Source records:
---+---

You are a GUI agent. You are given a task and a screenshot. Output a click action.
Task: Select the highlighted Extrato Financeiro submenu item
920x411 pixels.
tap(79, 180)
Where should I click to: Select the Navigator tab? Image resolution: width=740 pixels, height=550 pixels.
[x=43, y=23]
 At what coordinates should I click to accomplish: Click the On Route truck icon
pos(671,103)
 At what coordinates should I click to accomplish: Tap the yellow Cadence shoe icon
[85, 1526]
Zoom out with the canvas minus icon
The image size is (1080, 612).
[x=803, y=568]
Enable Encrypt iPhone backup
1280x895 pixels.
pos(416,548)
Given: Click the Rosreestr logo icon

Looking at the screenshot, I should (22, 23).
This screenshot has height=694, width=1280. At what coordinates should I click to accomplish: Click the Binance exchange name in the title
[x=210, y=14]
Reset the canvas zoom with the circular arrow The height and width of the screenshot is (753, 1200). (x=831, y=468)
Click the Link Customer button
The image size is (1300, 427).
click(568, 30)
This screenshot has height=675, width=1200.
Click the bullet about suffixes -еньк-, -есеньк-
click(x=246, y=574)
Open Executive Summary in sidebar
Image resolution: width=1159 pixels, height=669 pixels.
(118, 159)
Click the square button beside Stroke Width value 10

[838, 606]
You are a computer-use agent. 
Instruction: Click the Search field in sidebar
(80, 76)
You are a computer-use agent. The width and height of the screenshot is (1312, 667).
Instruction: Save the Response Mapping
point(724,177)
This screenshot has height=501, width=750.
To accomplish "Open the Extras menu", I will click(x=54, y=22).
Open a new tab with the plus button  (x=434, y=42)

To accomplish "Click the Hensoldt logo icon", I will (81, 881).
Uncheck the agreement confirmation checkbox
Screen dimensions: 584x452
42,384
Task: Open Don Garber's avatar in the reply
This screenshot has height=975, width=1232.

---+---

• **The task**
The answer is the line holding "Screen dimensions: 584x452" and all the lines after it through the end of the records, repeated exactly.

• **Result of the task**
Screen dimensions: 584x452
42,384
Task: Open Don Garber's avatar in the reply
This screenshot has height=975, width=1232.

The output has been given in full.